Un meilleur accès aux données

Pour ces recherches, il a fallu accéder à des données de santé. Et cela n’a pas été simple. Afin d’obtenir ces fameux éléments suédois, les discussions ont démarré en 2015. Après un an d’échanges, un premier accord a été obtenu, puis un second encore deux ans plus tard pour les certificats de décès. Il a fallu encore une année pour récupérer les électrocardiogrammes. Les conditions d’utilisation des données peuvent être aussi compliquées. Un assistant avait accès aux données, mais avec une latence systématique du serveur d’une à deux secondes. C’était très frustrant. Il a fallu aussi compter une année pour construire notre modèle.

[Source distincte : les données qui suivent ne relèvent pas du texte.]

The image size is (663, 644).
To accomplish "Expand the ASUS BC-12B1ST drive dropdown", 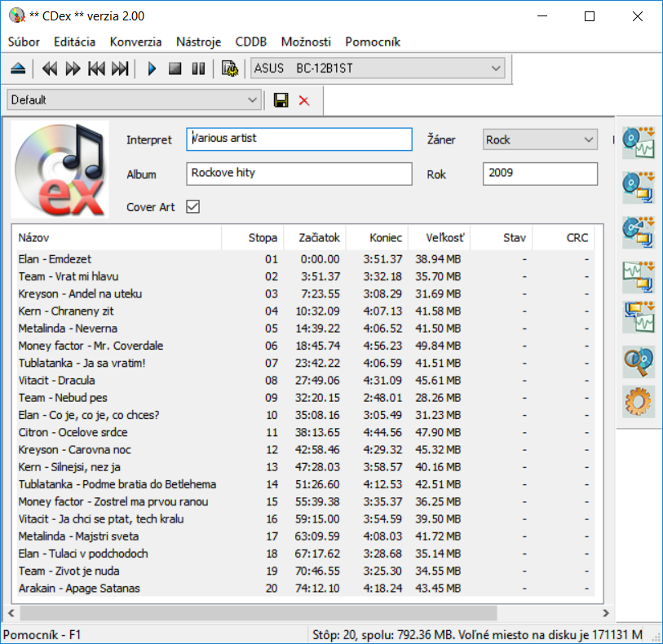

Dans ce cadre, j’ai décidé de fonder une ONG, pour permettre aux chercheurs d’obtenir un meilleur accès à ces fameuses données de santé. Beaucoup de doctorants de Berkeley m’ont contacté, car ils ont envie de travailler sur un sujet valorisant, utile, comme la santé. Sauf que le temps qu’ils aient accès aux données, ils finissent par se décourager. Il faut le simplifier. Au risque de voir filer les talents.

Le cauchemar de la fuite

Alors, pourquoi est-ce aussi difficile ? Déjà, parce que ceux qui disposent des données n’ont pas vraiment d’intérêt à les partager. Au contraire, ils voient surtout les risques.

La plateforme Nightingale Open Science a été créée dans cette optique : pour rendre des données accessibles et gratuites aux chercheurs qui les demandent. Elles sont standardisées, sous la forme d’images notamment, et suffisantes pour être utilisables dans le cadre du machine learning. Ce sont par exemple des visuels de biopsies, d’électrocardiogrammes. Là, les enseignants et les chercheurs y ont accès très rapidement, en quelques jours, ils doivent simplement s’inscrire et s’engager à ne les utiliser que dans le cadre de la recherche.

Ces données ont beaucoup de valeur pour la société. Ce sont nos données, de façon collective. Elles doivent donc bénéficier à tous, être utiles aux patients. Objectif : disposer de données variées, avec une diversité de géographies, de populations, de soins et de modèles économiques, notamment aux États-Unis. Pour ensuite les utiliser à bon escient.